The push for key pieces of infrastructure in the Roe Valley area travelled to Belfast this week where a cross party delegation from Limavady Council told Transport Minister Danny Kennedy of their urgency.
Among the issues discussed at the Tuesday meeting were the Dungiven bypass and the potential for a railway halt at Ballykelly.
The minister met with SDLP councillors Gerry Mullan, Orla Beattie and Michael Coyle; Sinn Fein Colr. Tony McCaul; DUP Colr. George Robinson and Council Chief Executive, Liam Flanigan.
Speaking about the A6 scheme and the Dungiven bypass, the minister said he was was able to “restate my belief that there is a real need for this important scheme. The Inspector’s Report is currently being considered in detail by my officials and I expect it on my desk in the autumn”.
The minister said he had no difficulty in decoupling the Dungiven bypass section “if necessary, however, the key focus is on ensuring that all issues raised in the Inspector’s Report are addressed and that the necessary finance is in place.
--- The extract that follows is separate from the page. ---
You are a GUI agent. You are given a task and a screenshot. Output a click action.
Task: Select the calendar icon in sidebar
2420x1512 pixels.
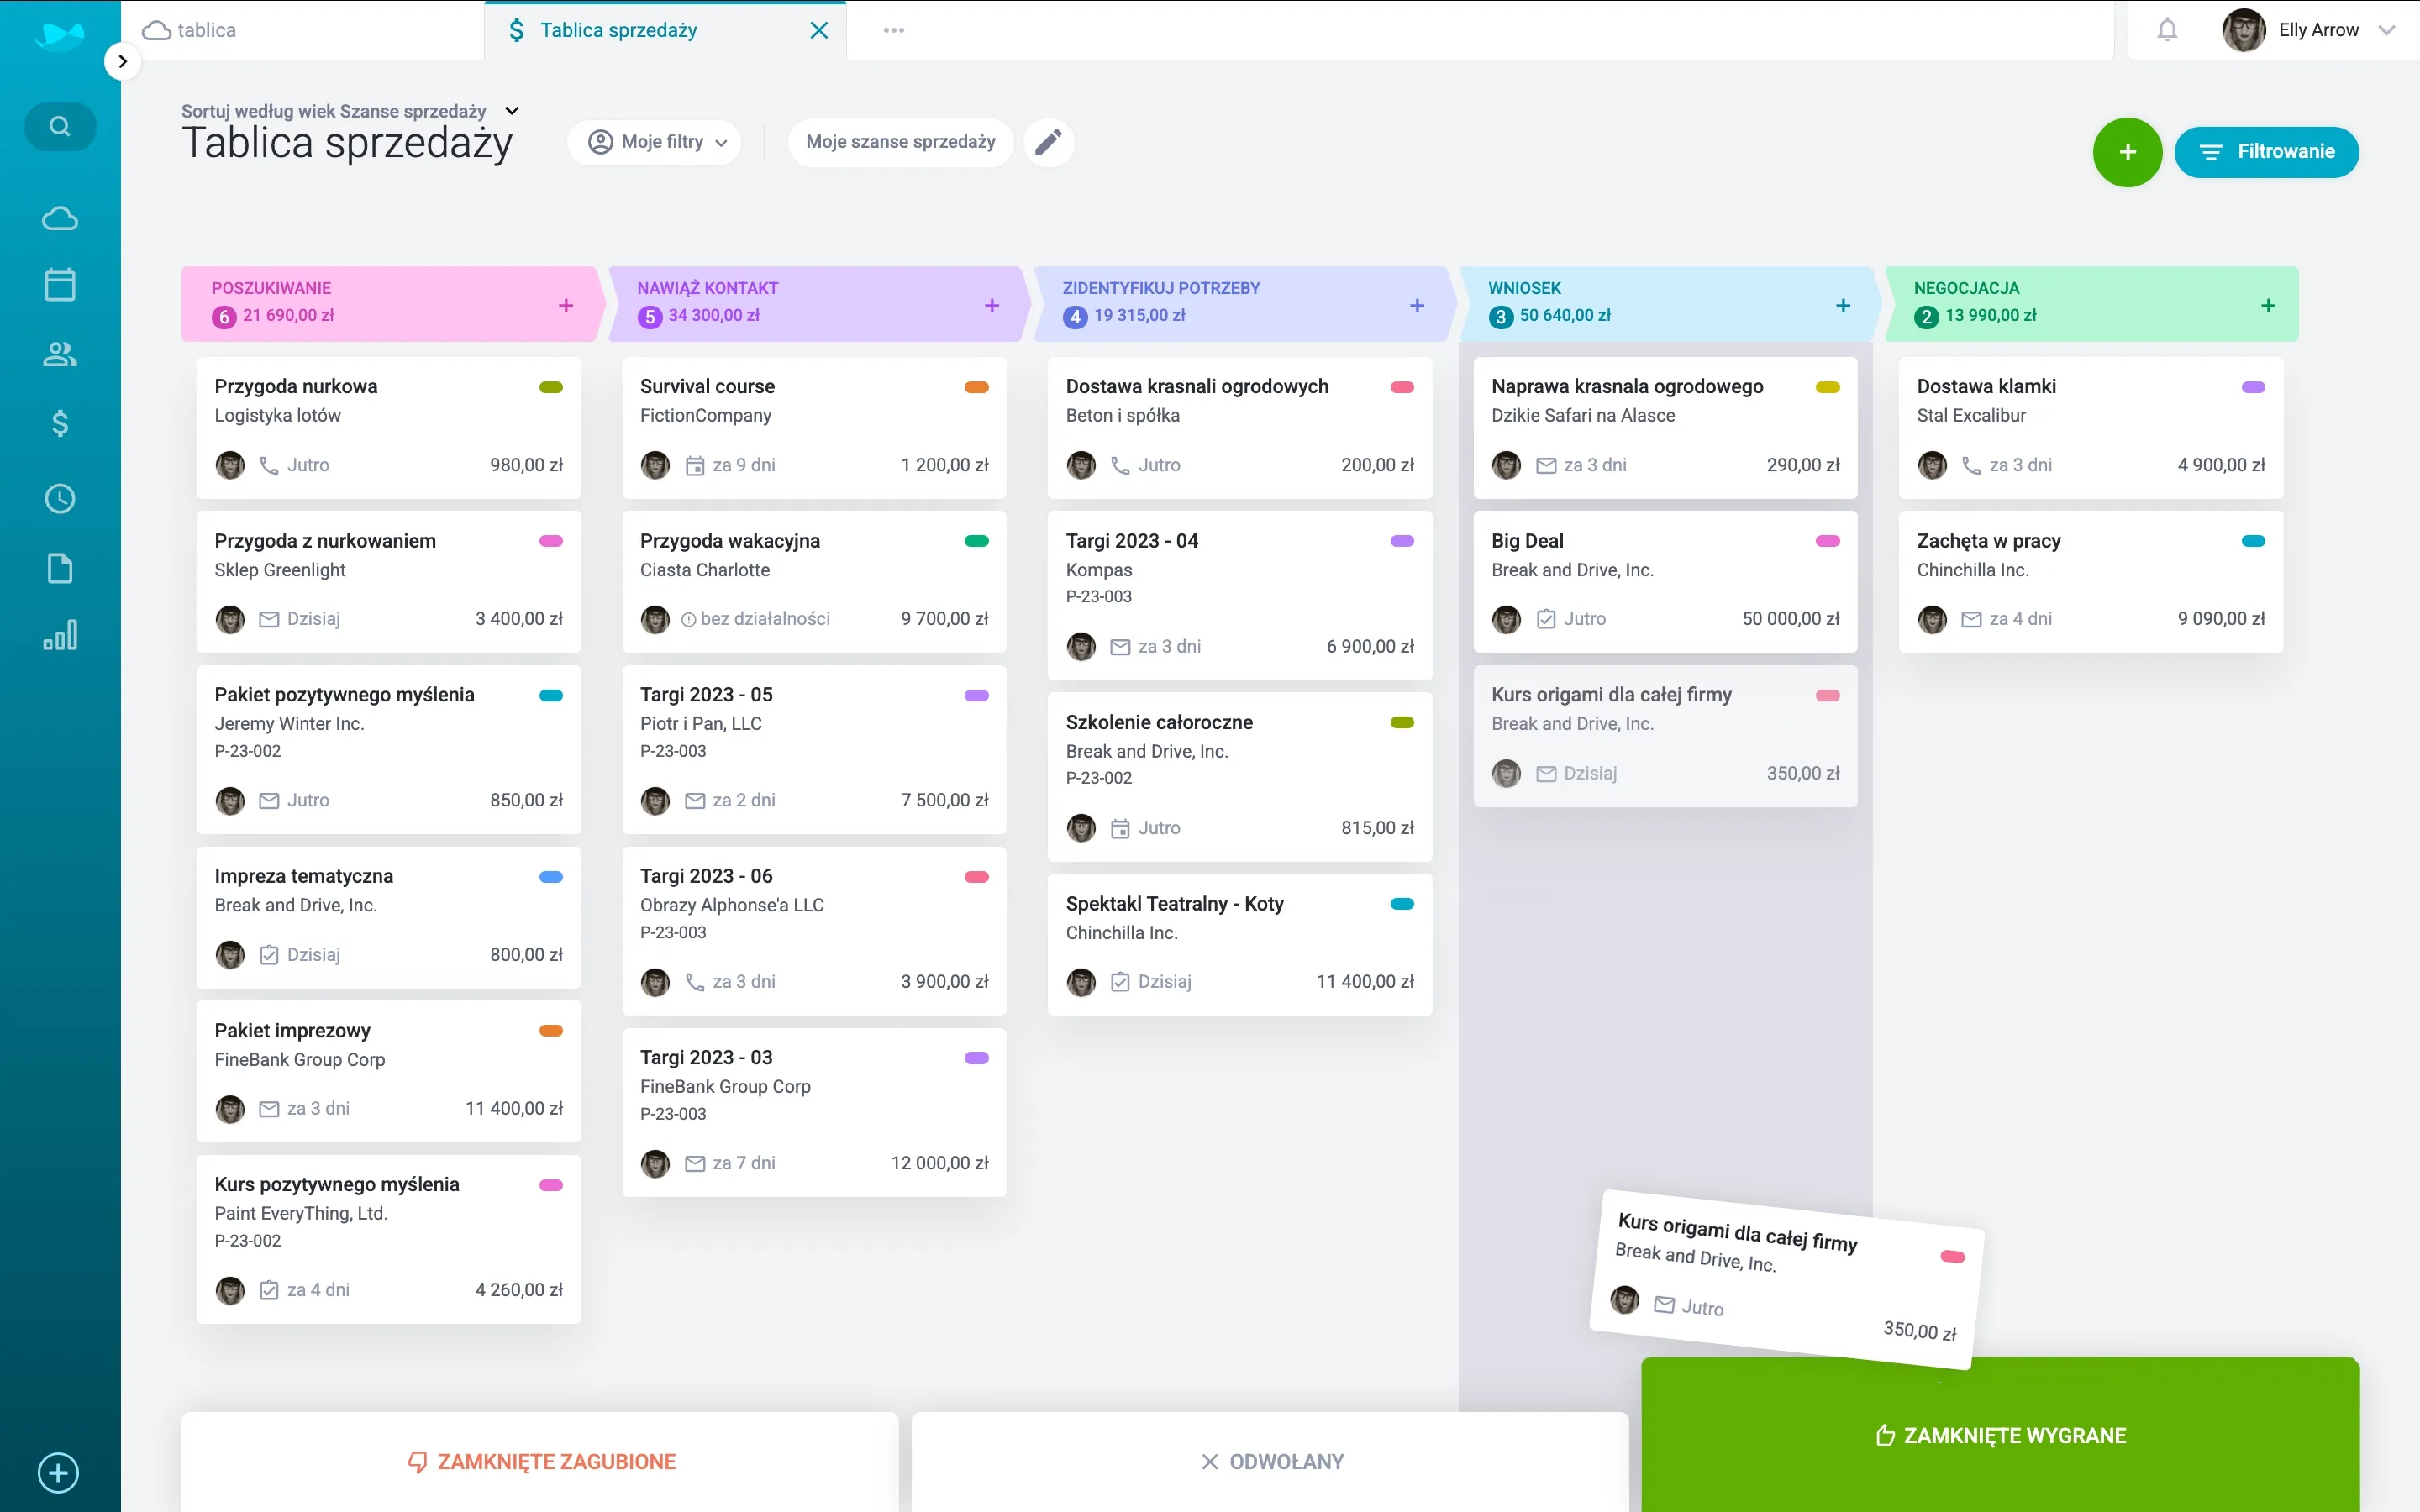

Assuming all factors are in the scheme’s favour, the earliest possibility for on-site construction is in 2015/16.”
Regarding calls for a railway halt at Ballykelly, the Minister said he “recognised the benefits it could bring, especially in light of the relocation of the Department of Agriculture and Rural Development Headquarters to Ballykelly in the coming years”.
Road improvement schemes on the Seacoast Road and a request for a climbing lane on the A37 Gortcorbies were also discussed.
“In relation to the planned roadworks on the Downhill Road,” said the minister, “we did postpone this necessary work until September and while we will look at all options for the timing of the work we are obligated to consider the costs and ensure there is value for money.”